Der Geist lebt in der islamischen Welt weiter

Das Korps der Janitscharen wurde zwar im Jahre 1826 durch Sultan Mahmud II abgeschafft. Doch der Geist blieb bis in unserer Zeit erhalten. Die Macht missbrauchen, unproportionale Gewalt ausüben, gegen alle Vorschriften und Gesetze handeln, die Gesellschaft terrorisieren waren und sind die besonderen Merkmale der abtrünnigen Gruppierungen in der islamischen Welt. In Diktaturen, in denen die Gewaltenteilung nicht herrscht, werden diese Gräueltaten sogar durch die herrschende Klasse mithilfe von staatlichen Mitteln durchgeführt. Gleichgültig aus welcher Gesellschaftsschicht diese Menschen entstammen, ob sie dem Staat angehören oder dem Volk, ist dieses Merkmal der gemeinsame Nenner der Menschen, die die Vernunft, Toleranz Andersdenkenden gegenüber und die Selbsterkenntnis verloren haben. Kurz die Weisheit, die den Menschen auf dem rechten Pfad hält, schwindet aus dem Leben und der Mensch wird zum „Gangster“. Die Entstehung der Terrorzellen, die Ausübung der Militärputsche, Vertreibungen, sowie das Betreiben von Vetternwirtschaft und Bestechungen nehmen ihre Bahn. Kurz jegliche Art von Illoyalität, die man begegnet, wenn man durch die Länder mit muslimischer Bevölkerung, von Anatolien bis Indonesien, reist.

Eine lehrreiche Anekdote:

Der abgesetzte ägyptische Staatspräsident Husnu Mubarak bestellt während seiner Amtszeit seinen Diener zu sich und lässt sich mit seinen Vorgängern vergleichen.
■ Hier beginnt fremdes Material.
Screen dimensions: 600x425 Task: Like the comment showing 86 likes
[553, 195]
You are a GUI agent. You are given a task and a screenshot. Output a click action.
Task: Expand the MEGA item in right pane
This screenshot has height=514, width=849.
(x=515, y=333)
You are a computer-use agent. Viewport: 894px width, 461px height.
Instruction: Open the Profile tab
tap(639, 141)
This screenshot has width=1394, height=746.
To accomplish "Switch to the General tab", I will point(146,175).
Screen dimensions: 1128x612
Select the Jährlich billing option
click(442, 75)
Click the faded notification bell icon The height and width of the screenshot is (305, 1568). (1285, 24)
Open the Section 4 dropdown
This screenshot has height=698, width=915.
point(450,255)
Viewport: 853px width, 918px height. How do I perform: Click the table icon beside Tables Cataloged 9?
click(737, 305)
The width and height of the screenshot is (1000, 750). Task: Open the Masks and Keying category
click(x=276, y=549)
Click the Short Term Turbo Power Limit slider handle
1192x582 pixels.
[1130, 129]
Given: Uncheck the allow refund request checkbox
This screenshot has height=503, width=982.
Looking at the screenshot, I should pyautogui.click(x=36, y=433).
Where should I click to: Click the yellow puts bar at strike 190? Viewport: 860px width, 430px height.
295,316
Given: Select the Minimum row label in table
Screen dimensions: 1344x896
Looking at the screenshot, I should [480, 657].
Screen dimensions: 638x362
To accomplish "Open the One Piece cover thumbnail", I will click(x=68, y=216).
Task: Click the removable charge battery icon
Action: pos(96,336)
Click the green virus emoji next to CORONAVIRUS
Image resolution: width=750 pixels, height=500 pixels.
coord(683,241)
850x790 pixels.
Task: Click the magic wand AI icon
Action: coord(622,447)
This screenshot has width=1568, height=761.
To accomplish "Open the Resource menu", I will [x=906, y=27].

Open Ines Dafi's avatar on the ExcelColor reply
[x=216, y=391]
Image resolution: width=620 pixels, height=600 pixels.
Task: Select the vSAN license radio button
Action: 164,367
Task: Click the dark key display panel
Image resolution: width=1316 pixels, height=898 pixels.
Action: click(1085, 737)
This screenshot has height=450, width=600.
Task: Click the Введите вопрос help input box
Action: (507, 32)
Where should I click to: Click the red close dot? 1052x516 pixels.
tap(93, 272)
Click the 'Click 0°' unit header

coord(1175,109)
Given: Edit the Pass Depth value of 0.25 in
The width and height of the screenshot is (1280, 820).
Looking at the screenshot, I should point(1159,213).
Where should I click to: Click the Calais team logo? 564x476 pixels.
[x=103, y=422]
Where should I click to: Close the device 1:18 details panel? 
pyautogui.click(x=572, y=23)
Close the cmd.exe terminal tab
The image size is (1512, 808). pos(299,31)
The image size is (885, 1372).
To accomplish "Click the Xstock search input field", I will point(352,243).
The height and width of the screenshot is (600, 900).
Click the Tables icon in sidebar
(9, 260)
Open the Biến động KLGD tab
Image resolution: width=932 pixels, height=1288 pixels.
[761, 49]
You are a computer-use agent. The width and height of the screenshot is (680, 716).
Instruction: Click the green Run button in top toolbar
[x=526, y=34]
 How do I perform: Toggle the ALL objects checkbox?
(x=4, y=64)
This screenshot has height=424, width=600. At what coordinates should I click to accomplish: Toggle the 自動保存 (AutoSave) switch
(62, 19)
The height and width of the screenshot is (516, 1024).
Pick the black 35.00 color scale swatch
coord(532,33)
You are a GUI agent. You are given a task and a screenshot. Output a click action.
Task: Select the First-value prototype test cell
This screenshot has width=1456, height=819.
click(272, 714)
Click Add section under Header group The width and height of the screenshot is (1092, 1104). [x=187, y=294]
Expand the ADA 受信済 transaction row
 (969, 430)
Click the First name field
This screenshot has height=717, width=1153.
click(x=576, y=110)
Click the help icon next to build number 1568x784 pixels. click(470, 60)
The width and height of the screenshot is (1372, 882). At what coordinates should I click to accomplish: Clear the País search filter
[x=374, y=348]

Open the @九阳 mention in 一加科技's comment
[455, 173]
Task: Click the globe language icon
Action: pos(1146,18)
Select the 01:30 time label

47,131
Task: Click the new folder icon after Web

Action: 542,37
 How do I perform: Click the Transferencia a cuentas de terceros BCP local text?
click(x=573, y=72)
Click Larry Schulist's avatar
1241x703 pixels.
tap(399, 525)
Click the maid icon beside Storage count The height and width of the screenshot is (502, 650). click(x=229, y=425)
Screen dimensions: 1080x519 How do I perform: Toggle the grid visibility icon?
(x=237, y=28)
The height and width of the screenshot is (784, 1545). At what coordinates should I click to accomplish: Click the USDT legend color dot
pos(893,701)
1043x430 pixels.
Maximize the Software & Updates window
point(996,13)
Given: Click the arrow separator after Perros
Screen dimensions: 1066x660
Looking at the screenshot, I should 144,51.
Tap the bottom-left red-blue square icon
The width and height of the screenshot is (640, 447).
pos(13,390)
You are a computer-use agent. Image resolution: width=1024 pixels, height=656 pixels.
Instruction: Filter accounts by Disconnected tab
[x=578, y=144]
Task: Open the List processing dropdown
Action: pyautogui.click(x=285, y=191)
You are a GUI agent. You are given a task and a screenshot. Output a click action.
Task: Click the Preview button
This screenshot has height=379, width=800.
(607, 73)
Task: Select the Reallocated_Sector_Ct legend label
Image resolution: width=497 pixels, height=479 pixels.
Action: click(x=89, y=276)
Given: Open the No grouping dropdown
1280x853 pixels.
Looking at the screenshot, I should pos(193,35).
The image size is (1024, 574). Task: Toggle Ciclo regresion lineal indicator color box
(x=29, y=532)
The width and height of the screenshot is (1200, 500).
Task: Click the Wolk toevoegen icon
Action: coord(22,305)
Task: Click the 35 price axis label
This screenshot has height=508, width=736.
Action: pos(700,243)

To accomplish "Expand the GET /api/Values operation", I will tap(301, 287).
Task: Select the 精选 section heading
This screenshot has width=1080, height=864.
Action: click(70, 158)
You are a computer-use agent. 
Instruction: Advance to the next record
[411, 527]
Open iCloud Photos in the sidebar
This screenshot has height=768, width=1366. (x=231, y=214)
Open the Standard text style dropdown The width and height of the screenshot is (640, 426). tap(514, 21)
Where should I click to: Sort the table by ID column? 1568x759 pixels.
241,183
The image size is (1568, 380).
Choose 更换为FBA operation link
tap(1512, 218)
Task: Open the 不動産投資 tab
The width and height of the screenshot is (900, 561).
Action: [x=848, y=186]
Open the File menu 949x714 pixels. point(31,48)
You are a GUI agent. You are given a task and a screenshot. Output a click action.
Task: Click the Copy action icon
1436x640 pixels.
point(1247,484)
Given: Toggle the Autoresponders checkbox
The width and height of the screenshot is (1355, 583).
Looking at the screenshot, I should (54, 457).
Mubarak: Wer ist größer? Ich oder Gamal Abdel Nasser?

Diener: Natürlich Sie, Herr Präsident.

Mubarak: Warum?

Diener: Weil sich Abdel Nasser vor Israel fürchtete, Sie nicht.

Die Antwort gefällt Mubarak und so stellt er die zweite Frage.

Mubarak: Wer ist größer? Ich oder Anwar as-Sadat?

Diener: Natürlich Sie, Herr Präsident.

Mubarak: Warum?

Diener: Weil sich as-Sadat vor der „Muslimbruderschaft“ fürchtete, Sie nicht.

Die Antwort gefällt Mubarak noch mehr und setzt selbstbewusst zur dritten Frage an. Diesmal vergleicht er sich mit einem Regenten von Ägypten aus früheren Zeiten.

Mubarak: Wer ist größer? Khalif Omar oder ich?

Diener: Natürlich Sie, Herr Präsident.

Mubarak: Warum?

Diener: Weil sich Omar vor Allah fürchtete, Sie nicht.